[Start of Attachment]

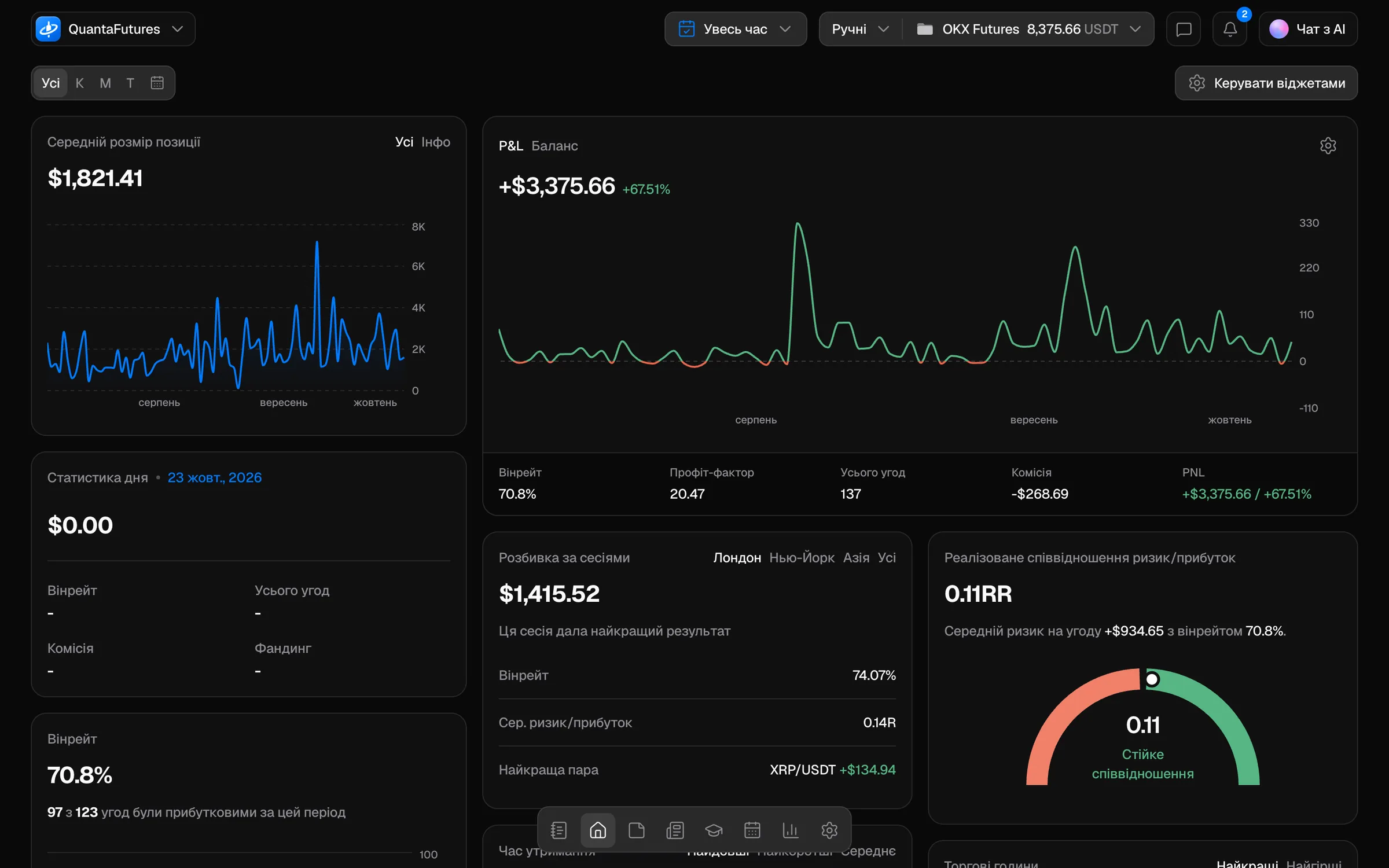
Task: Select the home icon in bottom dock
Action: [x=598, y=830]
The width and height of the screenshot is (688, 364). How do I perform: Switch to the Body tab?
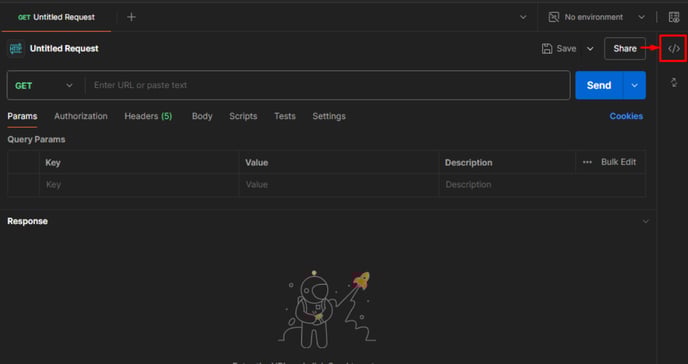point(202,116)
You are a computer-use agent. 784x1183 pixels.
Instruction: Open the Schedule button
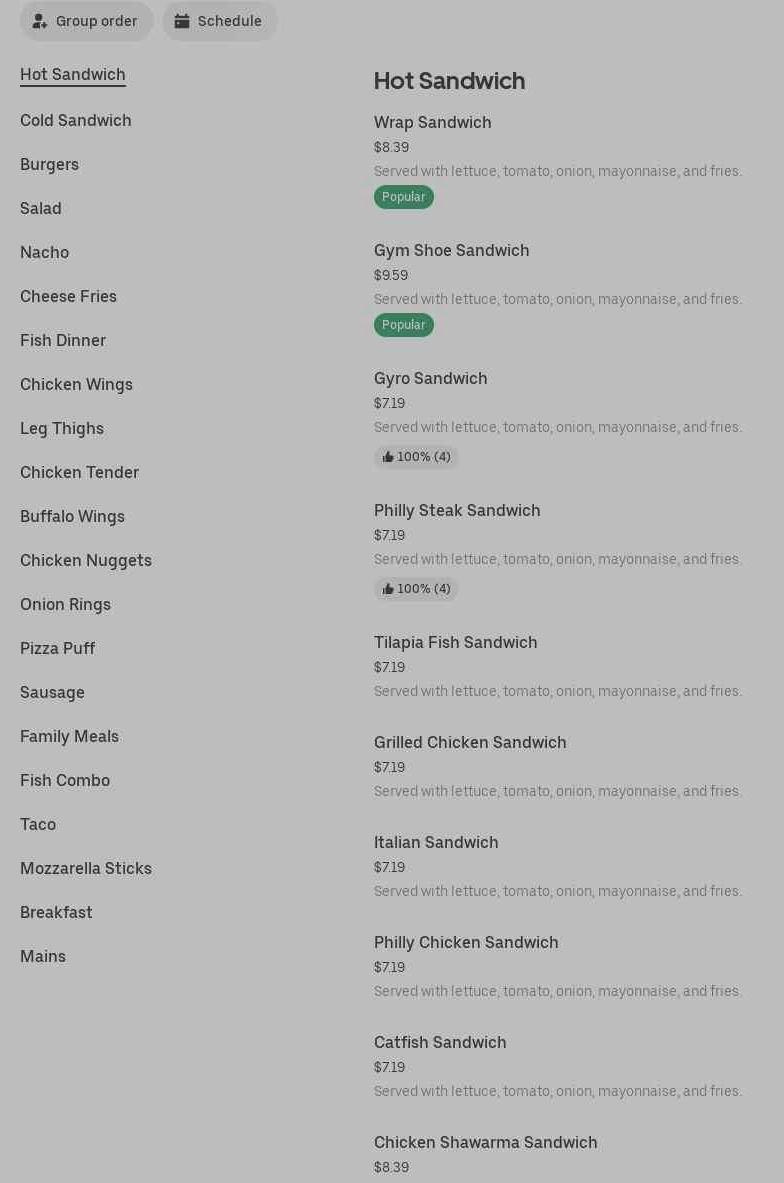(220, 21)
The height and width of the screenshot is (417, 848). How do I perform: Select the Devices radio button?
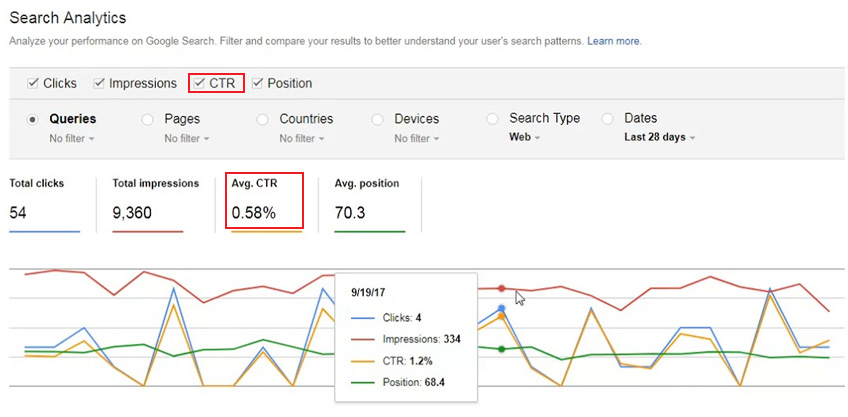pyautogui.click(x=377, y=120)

[End of Attachment]

Task statement - Everything from the line with "You are a computer-use" through the final line of the material is to be returned exactly, both ends included, apart from the pictures.

Response to the task -
You are a computer-use agent. 784x1183 pixels.
Instruction: Open the Schedule button
(220, 21)
The height and width of the screenshot is (417, 848). How do I perform: Select the Devices radio button?
pyautogui.click(x=377, y=120)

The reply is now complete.